**WHAT THE EXERCISE ASKS**: From the first record to the last, write each one out again exactly.

□ □ □ □ □ □ □

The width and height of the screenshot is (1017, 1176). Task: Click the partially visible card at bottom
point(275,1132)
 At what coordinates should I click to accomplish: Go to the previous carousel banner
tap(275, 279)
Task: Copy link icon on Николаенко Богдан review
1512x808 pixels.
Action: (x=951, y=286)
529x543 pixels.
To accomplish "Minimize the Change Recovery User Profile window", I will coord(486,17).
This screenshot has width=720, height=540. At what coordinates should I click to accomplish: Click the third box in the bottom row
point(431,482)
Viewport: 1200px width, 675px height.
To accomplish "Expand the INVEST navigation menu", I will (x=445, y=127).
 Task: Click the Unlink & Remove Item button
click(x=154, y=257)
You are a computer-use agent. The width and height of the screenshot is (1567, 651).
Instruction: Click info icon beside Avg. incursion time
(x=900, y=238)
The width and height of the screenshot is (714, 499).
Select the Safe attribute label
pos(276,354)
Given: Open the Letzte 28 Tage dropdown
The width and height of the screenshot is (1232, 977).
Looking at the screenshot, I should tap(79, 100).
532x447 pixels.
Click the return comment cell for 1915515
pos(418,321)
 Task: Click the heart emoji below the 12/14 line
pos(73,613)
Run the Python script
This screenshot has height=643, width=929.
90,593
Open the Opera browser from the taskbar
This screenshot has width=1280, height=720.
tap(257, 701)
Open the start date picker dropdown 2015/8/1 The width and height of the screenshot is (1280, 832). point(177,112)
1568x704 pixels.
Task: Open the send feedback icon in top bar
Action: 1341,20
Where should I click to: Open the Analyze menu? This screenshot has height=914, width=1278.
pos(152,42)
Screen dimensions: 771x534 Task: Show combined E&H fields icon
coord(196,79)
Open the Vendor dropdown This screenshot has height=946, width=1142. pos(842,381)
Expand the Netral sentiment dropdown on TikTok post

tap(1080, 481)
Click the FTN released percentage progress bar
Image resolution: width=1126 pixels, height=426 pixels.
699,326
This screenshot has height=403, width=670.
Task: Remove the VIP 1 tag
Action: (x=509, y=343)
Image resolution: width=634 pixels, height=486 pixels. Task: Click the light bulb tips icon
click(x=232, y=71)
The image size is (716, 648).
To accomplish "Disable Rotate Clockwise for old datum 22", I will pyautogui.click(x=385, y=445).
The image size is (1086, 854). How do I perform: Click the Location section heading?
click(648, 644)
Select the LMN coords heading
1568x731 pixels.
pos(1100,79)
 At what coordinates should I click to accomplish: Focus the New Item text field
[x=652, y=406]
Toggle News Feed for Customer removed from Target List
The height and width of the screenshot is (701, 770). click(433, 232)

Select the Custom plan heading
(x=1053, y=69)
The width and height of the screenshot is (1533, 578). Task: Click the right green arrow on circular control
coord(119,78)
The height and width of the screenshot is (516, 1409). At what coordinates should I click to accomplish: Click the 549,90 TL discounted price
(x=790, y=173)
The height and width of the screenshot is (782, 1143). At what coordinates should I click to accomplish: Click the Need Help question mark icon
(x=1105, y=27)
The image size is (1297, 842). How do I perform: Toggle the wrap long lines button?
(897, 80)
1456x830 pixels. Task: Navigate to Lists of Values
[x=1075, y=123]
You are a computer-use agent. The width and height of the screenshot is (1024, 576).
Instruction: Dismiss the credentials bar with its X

□ □ □ □ □ □ □

**EXPECTED ANSWER**:
The width and height of the screenshot is (1017, 1176). Task: Click the partially visible card at bottom
point(275,1132)
 At what coordinates should I click to accomplish: Go to the previous carousel banner
tap(275, 279)
Task: Copy link icon on Николаенко Богдан review
1512x808 pixels.
Action: (x=951, y=286)
529x543 pixels.
To accomplish "Minimize the Change Recovery User Profile window", I will coord(486,17).
This screenshot has width=720, height=540. At what coordinates should I click to accomplish: Click the third box in the bottom row
point(431,482)
Viewport: 1200px width, 675px height.
To accomplish "Expand the INVEST navigation menu", I will (x=445, y=127).
 Task: Click the Unlink & Remove Item button
click(x=154, y=257)
You are a computer-use agent. The width and height of the screenshot is (1567, 651).
Instruction: Click info icon beside Avg. incursion time
(x=900, y=238)
The width and height of the screenshot is (714, 499).
Select the Safe attribute label
pos(276,354)
Given: Open the Letzte 28 Tage dropdown
The width and height of the screenshot is (1232, 977).
Looking at the screenshot, I should tap(79, 100).
532x447 pixels.
Click the return comment cell for 1915515
pos(418,321)
 Task: Click the heart emoji below the 12/14 line
pos(73,613)
Run the Python script
This screenshot has height=643, width=929.
90,593
Open the Opera browser from the taskbar
This screenshot has width=1280, height=720.
tap(257, 701)
Open the start date picker dropdown 2015/8/1 The width and height of the screenshot is (1280, 832). point(177,112)
1568x704 pixels.
Task: Open the send feedback icon in top bar
Action: 1341,20
Where should I click to: Open the Analyze menu? This screenshot has height=914, width=1278.
pos(152,42)
Screen dimensions: 771x534 Task: Show combined E&H fields icon
coord(196,79)
Open the Vendor dropdown This screenshot has height=946, width=1142. pos(842,381)
Expand the Netral sentiment dropdown on TikTok post

tap(1080, 481)
Click the FTN released percentage progress bar
Image resolution: width=1126 pixels, height=426 pixels.
699,326
This screenshot has height=403, width=670.
Task: Remove the VIP 1 tag
Action: (x=509, y=343)
Image resolution: width=634 pixels, height=486 pixels. Task: Click the light bulb tips icon
click(x=232, y=71)
The image size is (716, 648).
To accomplish "Disable Rotate Clockwise for old datum 22", I will pyautogui.click(x=385, y=445).
The image size is (1086, 854). How do I perform: Click the Location section heading?
click(648, 644)
Select the LMN coords heading
1568x731 pixels.
pos(1100,79)
 At what coordinates should I click to accomplish: Focus the New Item text field
[x=652, y=406]
Toggle News Feed for Customer removed from Target List
The height and width of the screenshot is (701, 770). click(433, 232)

Select the Custom plan heading
(x=1053, y=69)
The width and height of the screenshot is (1533, 578). Task: Click the right green arrow on circular control
coord(119,78)
The height and width of the screenshot is (516, 1409). At what coordinates should I click to accomplish: Click the 549,90 TL discounted price
(x=790, y=173)
The height and width of the screenshot is (782, 1143). At what coordinates should I click to accomplish: Click the Need Help question mark icon
(x=1105, y=27)
The image size is (1297, 842). How do I perform: Toggle the wrap long lines button?
(897, 80)
1456x830 pixels. Task: Navigate to Lists of Values
[x=1075, y=123]
You are a computer-use agent. The width and height of the screenshot is (1024, 576).
Instruction: Dismiss the credentials bar with its X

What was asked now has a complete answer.